Extract features from CNN

Hello everyone, I’m doing a research project and I have a CNN model already trained. Now I want to extract features from this CNN to apply conventional Machine Learning algorithms.

I have saved the CNN:

torch.save(model.state_dict(), './cnn.pth')

Now, how do I extract features from this model, to apply conventional ML algorithms?


@ptrblck any idea?

It’s straight forward. Let’s assume that your model contains two part: model.extractor and model.classifier.
Just pass an input batch to model.extractor, and you’ll get the desired features.

Sorry, I’m very noobie in this yet, so I didn´t understand what you are suggesting.

model = CNN()


To extract the features, what do you suggest to do after load the model?
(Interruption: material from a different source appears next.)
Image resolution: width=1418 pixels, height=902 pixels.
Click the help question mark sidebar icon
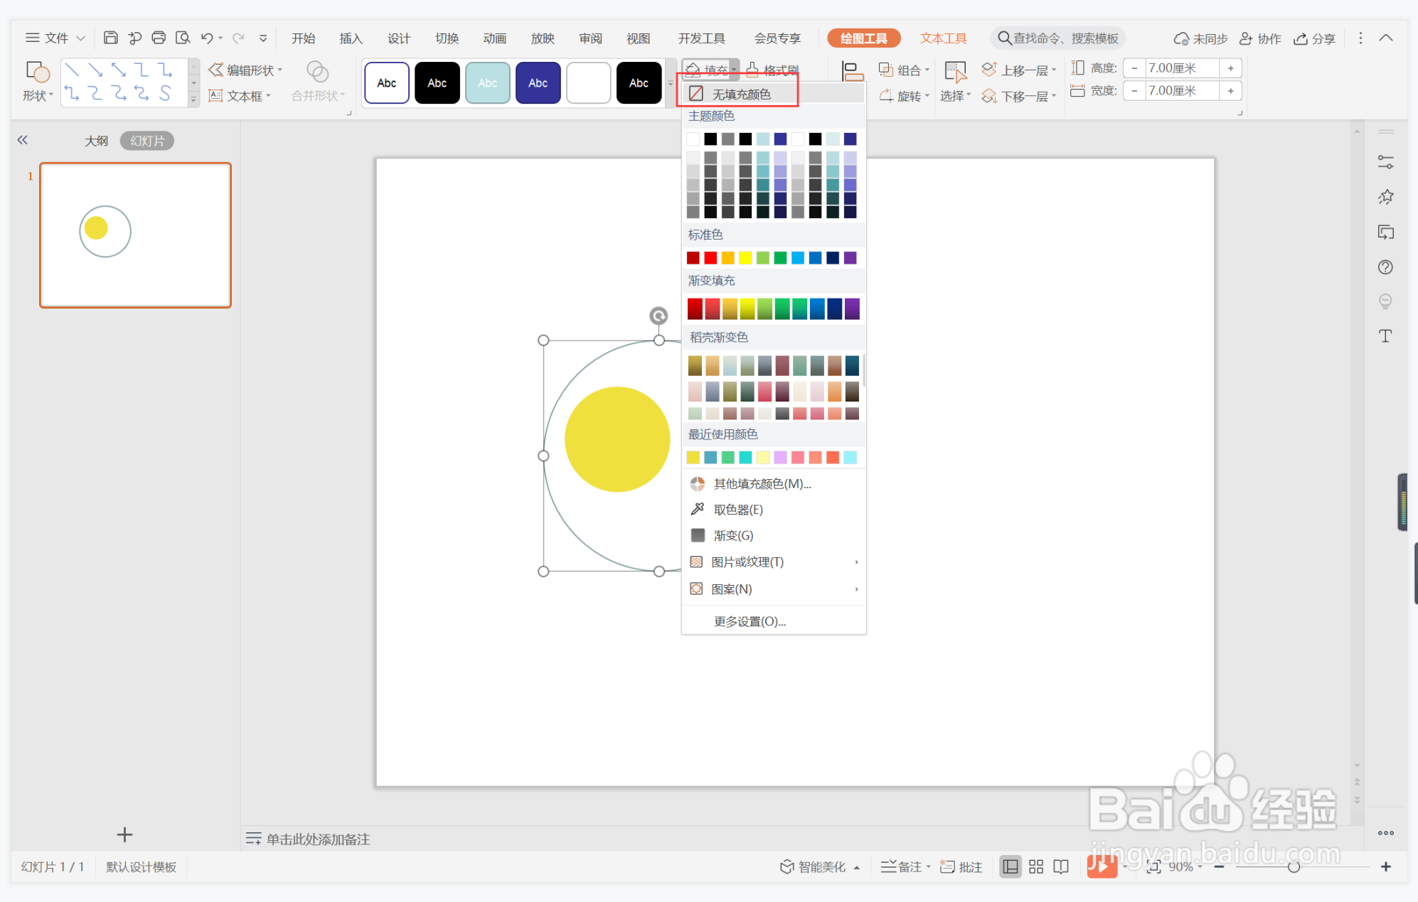pyautogui.click(x=1385, y=267)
Let’s assume that your CNN class looks like this:

class CNN(nn.Module): 
    def __init__(self, *args, **kwargs):
        super(CNN, self).__init__()
        self.feature_extractor = ... # CNN layers or whatever
        self.classifier = .... # Linear layers
    def forward(self, x):
        x = self.feature_extractor(x)
        x = self.classifier(x.view(x.shape[0], -1) # depend on your architecture
        return x

After loading your trained state dict, you can extract the feature from an input by just features = model.feature_extractor(input).

1 Like

Thank you, that’s what I was looking for.

I already did what you have suggested.

def forward(self, x):
        out = self.cnn1(x)
        out = self.relu1(out)
        out = self.maxpool1(out)
        out = self.cnn2(out)
        out = self.relu2(out)

        out = self.maxpool2(out)

        out = out.view(out.size(0), -1)

        out = self.fc1(out)
        return out

This is my architecture. Now (using what you have suggested), I will extract the features from the layer previous to the last (which is what I wanted):

out = out.view(out.size(0), -1)

The output shape is: torch.Size([1, 1568])
Converting to numpy array: (1, 1568)

Using this features, do you have any idea of what can I do now to apply traditional ML methods and get an output of ( -918.5343, -532.8511, -771.1676, -722.4738, -863.3235, -838.9160,
-1015.9191, -593.9412, -680.5461, -670.0557) (Class Activations).
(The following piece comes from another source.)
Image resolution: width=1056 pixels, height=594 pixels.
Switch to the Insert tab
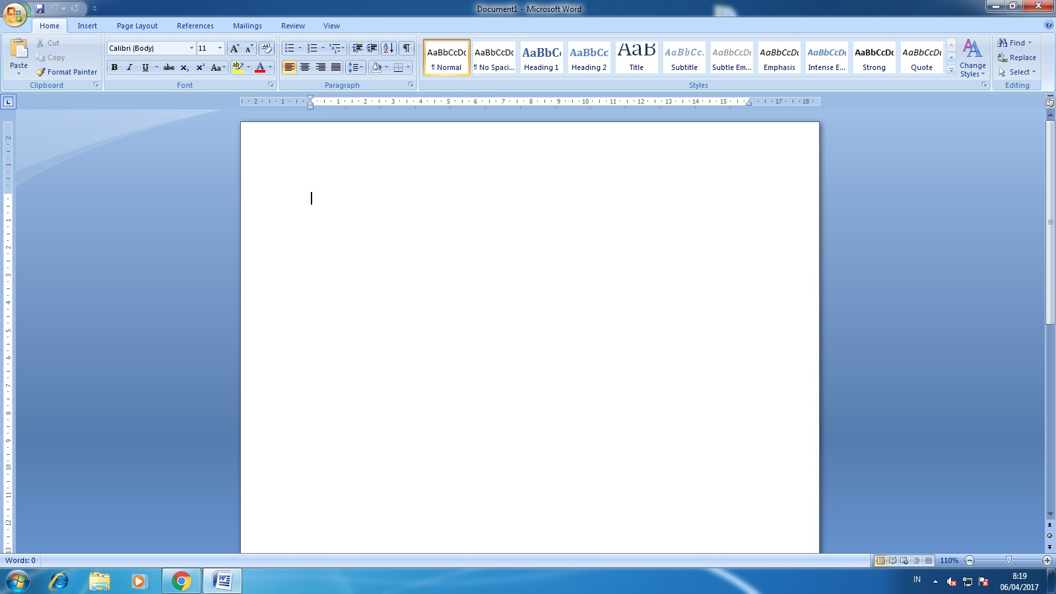(x=87, y=26)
How can I apply this array of (1,1568) to get a 10 class output?

Thank you for your answers and time :slight_smile:

Why don’t you directly use an additional Linear layer to produce your desired outputs.

I did that, now I want to apply ML traditional techniques, just to compare the performance of methodologies totally based on CNNs. But I’m not sure how to use (1, 1568) features, to get an 10 class output using ML methodologies.
I’m not sure if I am expressing myself correctly.
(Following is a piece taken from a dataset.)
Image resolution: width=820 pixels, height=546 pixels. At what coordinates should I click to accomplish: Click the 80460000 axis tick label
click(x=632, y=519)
As far as I know, you should save all the outputs into a numpy array, then use that array as data for a machine learning model in scikit-learn or other libraries.

That’s what I did so far, I just don’t understand how will I get a 10 class output with 1568 input… But I will search more, if I found a solution, I will put here.
In time, if anyone knows what I should do, you are more than welcome to give some tips. I think that with one concrete example I will be able to apply more techniques and compare performances! Thank you :slight_smile:

I think it all depends which “ML traditional techniques” you want to use. And if you use a reference implementation, from which lib you get that implementation.
But as @caonv said, you are most likely going for scikit-learn like APIs, you will have to extract all the features in one big Tensor (or numpy array) and then feed that to scikit learn’s API

Thank you, I think I’m understading what you are saying. In this case, I have a CNN already trained with MNIST.
Now, if I pass an image as input to the trained model, the model will give me the activations of the classes (MNIST = 10 activations). But what I really want now is, with this information (which I already converted from tensor to numpy array):

out = out.view(out.size(0), -1)

For example, apply ridge regression (1.1. Linear Models — scikit-learn 0.24.0 documentation) to the array with this features extracted from the image, with shape = (1,1568). I just have to do this?

from sklearn import linear_model

reg = linear_model.RidgeCV(alphas=np.logspace(-6, 6, 13))


arr is the numpy array extracted from the layer previous to the last.
I don’t know if I made myself clear, but if you want I can provide more code in order to you understand better what I’m trying to say :slight_smile: .

This looks like the right thing to do yes.

Ok, very nice. It gives me this

TypeError: fit() missing 1 required positional argument: 'y'

y should be the label right?

It depends on which function you are using. For the RidgeCV from sklearn, I think it is the label yes. But you should check the functions doc to know what the argument is expected to contain.

1 Like

Alright, thank you! I will try other implementations of RidgeCV or other methods.

Update: I already did it! In the future if someone needs I can provide the code to do this! Thank you all.

Great to hear that, I think a summary of your key observations will help others to save a lot of time when facing the same situation.